Parmi tant de pertes qu’ont faites les lettres françaises, depuis le début de cette guerre, la mort d’Emile Clermont est une des plus douloureuses. Nos lecteurs n’ont pas oublié ce roman de Laure, d’une psychologie si pénétrante, d’une si fine sensibilité, d’une mélancolie si noble, un de ces livres chers aux délicats et qui faisait songer au Dominique de Fromentin. Celui qui, à trente-deux ans, écrivait de telles pages, promettait de devenir un maître. Il est tombé, le 5 mars, à Suippes en Champagne, en s’exposant pour ses hommes dans une de ces héroïques folies de sacrifice familières à nos officiers. Sa fin glorieuse n’ajoute pas seulement une page au livre d’or des écrivains tués à l’ennemi. Depuis qu’il était aux armées, un changement s’était fait dans ses idées, dans ses sentimens, qui témoigne pour beaucoup de ses compagnons d’âge. Type d’intellectuel, esprit subtil et qui se plaisait aux complications de l’analyse, âme inquiète, cœur souffrant, il était aussi peu que possible préparé aux besognes de la guerre. Comment il les a acceptées, les plus dures et les plus périlleuses, quelle influence avait eue sur lui la vie militaire, quelle transformation la guerre avait opérée en lui, c’est la magnifique leçon qui se dégage de cette vie et de cette mort.

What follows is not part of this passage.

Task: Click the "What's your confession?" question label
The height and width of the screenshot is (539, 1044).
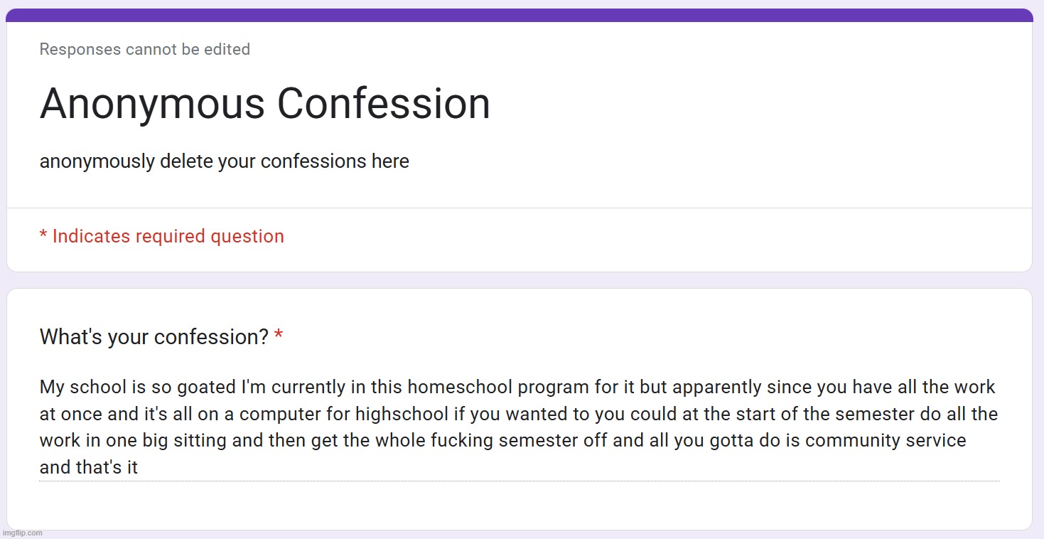Action: pyautogui.click(x=154, y=336)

Emile Clermont appartenait à une de ces familles de bourgeoisie provinciale en qui se perpétuent les meilleures traditions de la race. Ses romans, faits, pour une bonne part, d’impressions et de confidences personnelles, contiennent plus d’un trait de biographie. Il est parlé, dans Laure, d’une famille où un représentant de chaque génération laissait des mémoires intimes, souvent dénués d’art et de couleur, mais riches en indications sur les façons de vivre de jadis. Emile Clermont a pu feuilleter, dans la bibliothèque de famille, ces mémoires qui étaient ceux des siens. Il a rêvé entre leurs pages. Il a eu ainsi, de très bonne heure, la sensation de toutes ces existences qui ont précédé la nôtre et que la nôtre continue. Il a éprouvé en lui l’influence bienfaisante de ce long passé, de ce passé tutélaire. C’est un fait que l’éclosion d’une certaine fleur de noblesse morale suppose une culture et veut la collaboration du temps. Une mère très douce, très tendre, a pu lui léguer ce qu’il y avait en lui de sensibilité presque féminine. Son père, ingénieur, lisait Virgile à la chasse et faisait des vers latins. Ainsi le futur écrivain trouvait partout, autour de lui et derrière lui, dans l’atmosphère familiale comme dans les souvenirs de son ascendance, le goût des choses de l’esprit et l’habitude de la délicatesse morale.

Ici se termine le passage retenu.